Consumers are willing to pay more for those eggs that contain tangible product quality characteristics as defined by them. And, fortunately, sensory research results demonstrate that those meaningful product quality characteristics are not too difficult to obtain, and can be controlled, monitored and delivered on a consistent basis, James Kellaway, Australian Egg Corporation Ltd. (AECL) said. "So, get out there and market your eggs. Be demand driven, not production focussed, be proud of the product you are producing, as long as it is meeting consumer requirements, and never compromise on price."
Price, especially among those who purchase produced cage eggs, is the single largest product characteristic that determines what brand of eggs consumers buy, Kellaway said. This is because consumers do not see a tangible or meaningful difference in eggs that were more expensive. As a result, consumers are only shopping on price and brand loyalty is extremely small. In Australia, a meager 4 percent of the market recognizes and remains loyal to any one proprietary/producer brand, he said. This indicates that most consumers don't think there is any difference. "Or if they do, they are willing to trade off your difference for cheaper eggs," he added.
Given this market situation, owners of private-label/generic branded eggs have realized a market opportunity. They have worked out that most consumers think that an egg is an egg and would switch if there was a cheaper brand within the category. Kellaway continued, "Private-label branded eggs have increased their market share and now represent 62 percent of all retail eggs sales when back in 2000 their market share was just 19 percent."
The price of private-label eggs had increased from $2.58 per dozen in 2000 to $2.90 per dozen in 2007, representing a gain of 12 percent. However, this is not impressive when according to the inflation price index; they should have averaged $3.31 per dozen in 2007. In contrast, producer-branded eggs increased in price from $2.75 per dozen in 2000 to $4.16 per dozen in 2007, an increase of 51 percent.
This shift in branded sales has resulted in the egg category becoming a commodity business with little meaningful brand presence and product differentiation. Private-label brands have cannibalized proprietary egg sales, resulting in overall category sales turnover or revenue being reduced.
Egg producers do not own or control private-label brands. As a result, the product quality, distribution, price points and sales promotion are not being determined by egg producers. Australia's producers are becoming packers for these brands with a greater number of business decisions being out of their control. Kellaway added, "We have become servants to supply chain partners, not our consumers."

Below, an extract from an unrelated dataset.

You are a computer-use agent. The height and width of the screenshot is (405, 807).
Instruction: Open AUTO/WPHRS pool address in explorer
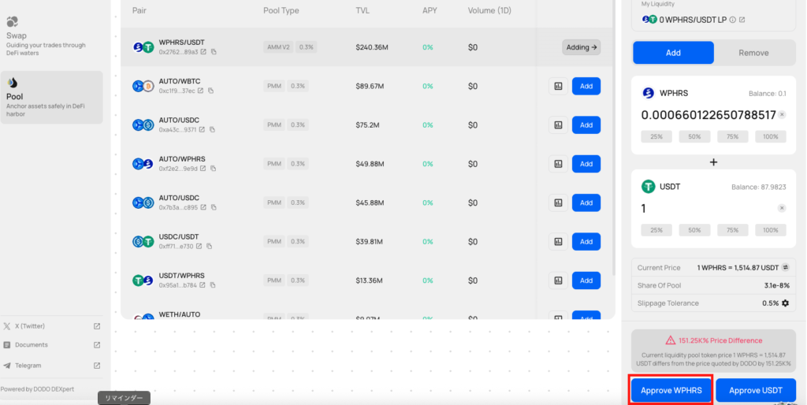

So, how could egg producers build value back into their product and gain increased sales turnover, grow brand loyalty and boost market share of their brands? The answer is, "Listen to the consumer as opposed to listening to the customer. We now need to become market or demand driven by listening to the consumer," he said.
New Consumer Study
The AECL has recently completed the industry's second national Usage & Attitudinal Study and also a full sensory market research project among consumers. As a result, the Australian egg industry now hads a very clear understanding of the consumer regarding their attitudes, behavior, usage and consumption patterns of eggs. "We know what consumers want and how much more they are willing to pay," he added. More importantly from a product quality perspective, the sensory research had objectively defined the perfect egg' in the eyes of the consumer. "By achieving this, the egg industry could start communicating to consumers that there is a real difference between the eggs offered for sale and that our proprietary brands do contain eggs that meet their preferences."